Depuis deux bons mois, la polémique a sévèrement enflé autour du cas de l’équipe Astana. Renaissant de ses cendres parfois nauséabondes, l’équipe kazakhe a connu un déferlement médiatique sans pareil en deuxième partie de saison. D’abord sportivement par la victoire de Vincenzo Nibali au Tour de France, puis pour des questions éthiques à cause de nombreux cas rapprochés de dopage. Devait-on pour autant l’ostraciser du World Tour ?
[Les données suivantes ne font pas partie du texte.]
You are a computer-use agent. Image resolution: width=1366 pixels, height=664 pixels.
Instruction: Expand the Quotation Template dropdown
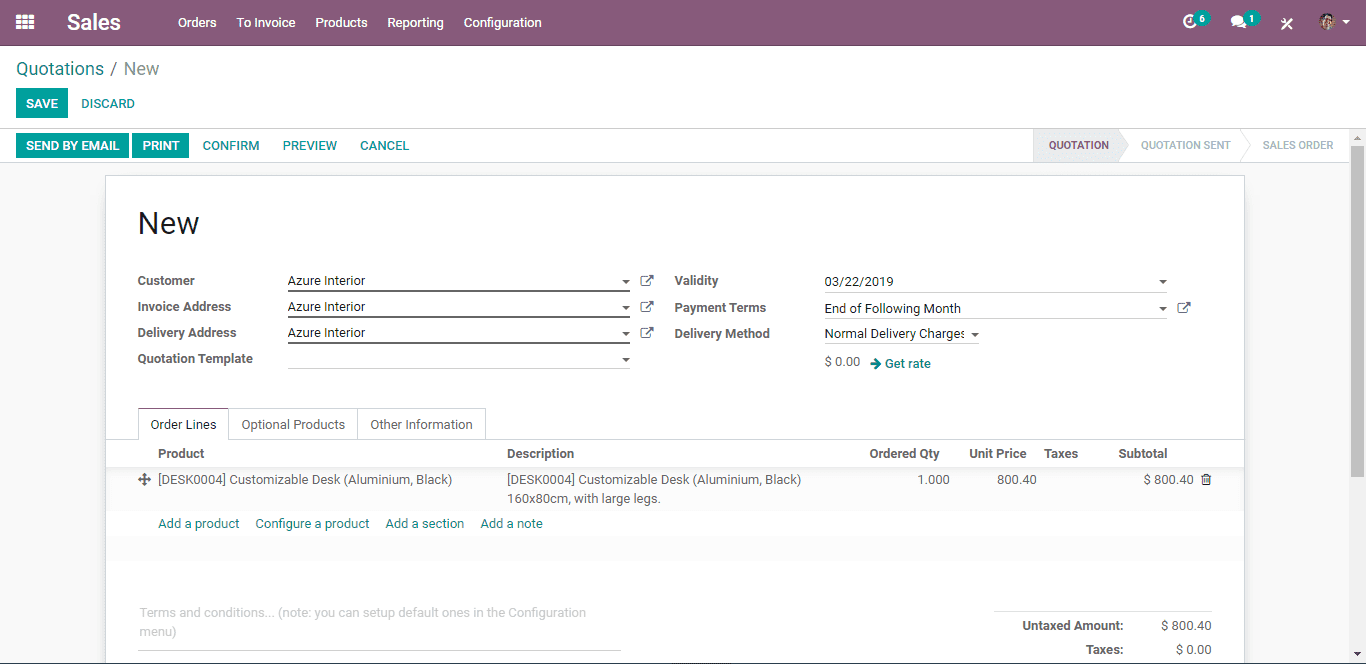[626, 360]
L’UCI n’en avait pas les moyens

Au cœur d’une problématique ancrée dans toute pratique sportive, et sans doute plus encore dans le monde cycliste, le dossier d’Astana a rapidement suscité l’interrogation, et une certaine colère chez un public révolté par les précédents ayant entaché le Tour de France. L’EPO, le système Armstrong, un Richard Virenque pas très propre, le mutant Rasmussen et plus récemment le contrôle au clenbutérol d’Alberto Contador, déjà sous le maillot concerné, ou encore de Frank Schleck en 2012, ont suffit à plonger les spectateurs dans une interrogation devenue intuitivement permanente : « Est-il dopé, oui ou non ? » En ce sens, le triomphe parisien de Vincenzo Nibali s’installait dans une logique de renouveau, symbolisée par un coureur charismatique, ayant conquis une bonne part des fans. Et voilà que trois mois plus tard, les notifications de l’UCI tombent comme un coup de massue. Les frères Iglinskiy, Davidenok, Okishev et Fedosseyev. Au total, cinq cas de dopage dans la même équipe, dont un ancien vainqueur de Monument, et un clan kazakh particulièrement visé par le biais de la structure de formation Astana Continental. Plus généralement, le regroupement quasi familial et obscur de ces coureurs, dans l’équipe professionnelle, se confirme dans les dernières déclarations de Nibali, Westra, Brajkovic ou Tiralongo… C’est l’origine profonde de l’équipe qui est touchée, et son organisation interne remise en cause. Dans leur comportement, ces nouveaux tricheurs ressemblent étroitement à la jeune génération russe régulièrement prise au travers des mailles du filets. Dans ces pays d’Europe de l’Est, y aurait-il un malaise plus inquiétant qu’ailleurs chez les jeunes générations vis-à-vis des produits illicites ?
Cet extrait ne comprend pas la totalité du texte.